* EXCERPT

And happy Independence Day to you too, Eeyore. Surprisingly, although picnicking is America's fourth most popular outdoor recreational activity, there is no federal agency charged with tracking Independence Day picnics (not yet, anyway). The ranking comes courtesy of Outdoor Recreation In America 1999: The Family and the Environment, a survey conducted by Roper Starch for the American Recreation Coalition (www.funoutdoors.com). With 32 percent of respondents having dined al fresco, the popularity of picnicking trails only walking (42 percent), swimming (40 percent), and driving for pleasure (35 percent). The four most important reasons people take part in outdoor recreation? Have fun (83 percent), relax (80 percent), health and exercise (79 percent), and so the family can be together (74 percent). Here are just a few ways of ensuring that your picnic is no fun, full of stress, and dangerous to you and your family.
Getting drunk is a surefire method. A 1998 Department of Transportation survey found that on July 4th (the third most traveled holiday of the year behind Thanksgiving and Christmas), 64 percent of all adults who attend an Independence Day gathering consume alcohol (www.dot. gov/affairs/1998/dot12298.htm). Trying to drive after imbibing at a picnic made Independence Day the leader in alcohol-related fatalities among holidays, according to the National Clearinghouse for Alcohol and Drug Information (www.health.org).

* EXTRACTED RECORDS
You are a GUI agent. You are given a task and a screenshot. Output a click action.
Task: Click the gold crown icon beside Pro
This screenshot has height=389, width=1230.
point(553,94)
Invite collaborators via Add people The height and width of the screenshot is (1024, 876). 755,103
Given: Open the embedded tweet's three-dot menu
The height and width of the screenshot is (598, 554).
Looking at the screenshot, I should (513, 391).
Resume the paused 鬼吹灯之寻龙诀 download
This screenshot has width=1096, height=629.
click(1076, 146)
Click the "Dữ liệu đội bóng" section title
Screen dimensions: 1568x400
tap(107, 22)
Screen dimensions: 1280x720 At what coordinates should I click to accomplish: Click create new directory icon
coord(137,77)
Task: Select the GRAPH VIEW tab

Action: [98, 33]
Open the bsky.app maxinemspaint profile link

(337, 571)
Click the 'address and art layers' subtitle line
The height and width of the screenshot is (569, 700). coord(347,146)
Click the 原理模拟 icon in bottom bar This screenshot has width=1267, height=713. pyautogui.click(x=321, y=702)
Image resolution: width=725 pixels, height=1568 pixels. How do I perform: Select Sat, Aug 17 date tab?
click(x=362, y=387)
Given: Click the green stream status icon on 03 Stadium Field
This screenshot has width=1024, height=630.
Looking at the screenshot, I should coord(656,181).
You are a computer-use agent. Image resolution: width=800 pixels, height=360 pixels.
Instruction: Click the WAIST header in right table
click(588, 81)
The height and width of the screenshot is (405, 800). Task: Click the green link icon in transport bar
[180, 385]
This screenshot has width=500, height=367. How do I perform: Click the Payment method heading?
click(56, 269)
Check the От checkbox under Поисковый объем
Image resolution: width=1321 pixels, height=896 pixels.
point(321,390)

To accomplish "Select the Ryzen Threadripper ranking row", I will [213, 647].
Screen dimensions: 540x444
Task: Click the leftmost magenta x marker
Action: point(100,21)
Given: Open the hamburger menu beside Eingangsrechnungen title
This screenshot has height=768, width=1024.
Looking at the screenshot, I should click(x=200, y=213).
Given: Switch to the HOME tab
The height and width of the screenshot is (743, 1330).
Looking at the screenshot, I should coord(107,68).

* LIST OF TASKS
**1.** Answer these questions about the Independence Day picnic piece:
(a) Who conducted the survey for the American Recreation Coalition?
(b) What percent of respondents had picnicked?
(c) What percent of adults at an Independence Day gathering consume alcohol, according to the 1998 Department of Transportation survey?
**2.** Rewrite part of the Independence Day picnic piece, replacing "surefire" with "foolproof". Begin at the words "Getting drunk is" and stop after "Drug Information (www.health.org).".
Answer using only the Independence Day picnic piece, not the data.

* ANSWERS TO EACH TASK
**1.**
(a) Roper Starch
(b) 32 percent
(c) 64 percent

**2.**
Getting drunk is a foolproof method. A 1998 Department of Transportation survey found that on July 4th (the third most traveled holiday of the year behind Thanksgiving and Christmas), 64 percent of all adults who attend an Independence Day gathering consume alcohol (www.dot. gov/affairs/1998/dot12298.htm). Trying to drive after imbibing at a picnic made Independence Day the leader in alcohol-related fatalities among holidays, according to the National Clearinghouse for Alcohol and Drug Information (www.health.org).